OBSERVATIONS AND DISCUSSION


[19] Based on the facts and evidence before the appeal court, it is uncontentious that Nxumalo, who was Malomini’s director, also commanded 100% shareholding thereof, prior to concluding the written sale and purchase agreement, with Mohlamonyane on 13th November 2020.


Was the merx fully described in the written purchase and sale agreement between the parties, the absence of which rendered the contract invalid ab initio?

[20] In the proceedings before the Tribunal, the Panel member quite rightly latched on to Nxumalo’s argument for her decision to unilaterally remove Mohlamonyane on the basis that the Sale Agreement is not valid in law ab initio, for want of description of the merx as is required in law in this context, to state the particular aspect of the company being sold.


[21] The Tribunal vigorously confronted the aforesaid question against an investigation of the requirements for a valid agreement, the essentialia of a contract in contract law parlance.


[22] The Tribunal found that in terms of the Sale Agreement between the parties, the company was sold by Nxumalo and bought by Mohlamonyane on 13th November 2020 and that, the subject matter of the merx is Malomini Strategist (Pty) Ltd, the company. The Tribunal was of opinion that the merx is embodied in and by the aforesaid name of the company and its corresponding registration number viz, 2013/182330/07 and both appear ex facie in the sale agreement.


[23] Based on the aforesaid established facts, the merx was definite, ascertainable and not vague, accordingly, the merx was described fully and or with sufficient specificity.


[24] The Tribunal’s finding and conclusion that a valid contract was formed is buttressed on sound legal principles and good authority, inter alia Kerr’s2 assertion that a contract of sale is formed when two or more parties who have the requisite intention agree together or appear to agree that the one, called the seller or the vendor, will make something, called the thing sold or the res vendita or merx, available to the other, called the buyer or the purchaser, in return for the payment of a purchase price. The Tribunal mirrored this definition against the case of Treasurer – General v Lippert3 where the full Board of the Judicial Committee of the Privy Council cited with approval De Villiers J’s pronouncement that:


‘A sale is a contract in which one person, (the seller or the vendor), promises to deliver a thing to another, (the buyer or emptor), the latter proposing to pay a certain price.’

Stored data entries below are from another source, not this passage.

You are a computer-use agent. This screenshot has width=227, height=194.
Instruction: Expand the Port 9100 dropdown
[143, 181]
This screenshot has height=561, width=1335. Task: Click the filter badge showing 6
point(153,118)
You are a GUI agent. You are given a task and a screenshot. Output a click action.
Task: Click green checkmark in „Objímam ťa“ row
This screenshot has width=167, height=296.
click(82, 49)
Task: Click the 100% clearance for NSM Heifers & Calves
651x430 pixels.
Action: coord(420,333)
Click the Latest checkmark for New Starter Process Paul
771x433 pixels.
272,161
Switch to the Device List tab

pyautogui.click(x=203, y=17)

[25] The Tribunal went at length to expatiate this issue including that the parties were ad idem negotio, and concluded that the essential elements being the thing being sold by the Seller and the price paid by the Buyer were present. The appeal court agrees with the Tribunal’s findings as amplified in the following terms:

[25.1] The subject matter of the Sale Agreement is the company and the common intention of the parties was very clear on this aspect. By inference, the company including all its assets, shares, liabilities etc, was sold by Nxumalo to Mohlamonyane. It is also important to note the fact that Nxumalo accepted the payment of the purchase price of R2 650 000.00 from Mohlamonyane. Despite Nxumalo raising claims that the Sale Agreement was invalid ab initio, Nxumalo never tendered repayment of the purchase price to Mohlamnyane, she furthermore failed to proffer any justifiable reason for her retention of the purchase price. It was argued on her behalf that the money which was paid in consideration of the sale was meant to be her payment no where in the sale agreement is there a provision for such alleged payment. Nxumalo cannot unilaterally decide terms not even forming part of the sale agreement and seek to bind Mohlamonyane or the company thereto.

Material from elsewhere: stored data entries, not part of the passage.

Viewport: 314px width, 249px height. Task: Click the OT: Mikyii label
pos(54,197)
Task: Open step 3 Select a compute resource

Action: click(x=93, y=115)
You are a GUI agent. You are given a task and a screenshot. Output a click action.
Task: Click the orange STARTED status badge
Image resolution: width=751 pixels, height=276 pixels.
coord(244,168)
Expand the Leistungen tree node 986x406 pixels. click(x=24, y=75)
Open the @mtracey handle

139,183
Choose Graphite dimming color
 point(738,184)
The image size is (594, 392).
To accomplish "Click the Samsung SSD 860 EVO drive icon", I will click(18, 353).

[25.2] Paragraph ‘22’ supra has already painted a crisp picture to demonstrate the imperatives of how a contract of sale is formed as is given expression when two or more parties who have the requisite intention agree together or appear to agree in terms whereof the seller or the vendor, will make something, called the thing sold or the res vendetta or merx, available to the buyer or the purchaser, in return for the payment of a purchase price and how this definition has taken root and has virtually remained the same.

[25.3] Meckeurian in Sale of Goods in South Africa provides that, the essential elements of a contract of sale are the following:

[25.3.1] An agreement, (consensus ad idem), of the parties;

[25.3.2] A thing to be sold, (merx), must be identified; and,

[25.3.3] A price, (pretium), with a view to exchanging the thing for the price.

[25.4] The parties to any sale agreement must have a meeting of the minds with regard to the object of the contract. Such object is generally to purchase and to sell the thing concerned for the price agreed upon. The seller usually ensures the transfer of possession and/or ownership of the thing sold to the buyer. The general principles relating to consensus in purchase and sale are the same as those pertaining to other contracts in terms of which consensus is required as summarized thus:


[25.4.1] There must be an agreement of the minds of the parties, mutually communicated, usually by means of offer and purchase;


[25.4.2] The parties must act with the intention of contracting a sale. There must be a concursus animorum animo contrahenhendi;


[25.4.3] The agreement should be free from mistake or error, and should not have been induced wrongfully by misrepresentation, duress or undue influence.

[25.4.4] The agreement should be legal and satisfy the dictates of public policy.


[25.4.5] The agreement should be rational. It cannot therefore exist in cases of extreme youth, irrational intoxication and insanity.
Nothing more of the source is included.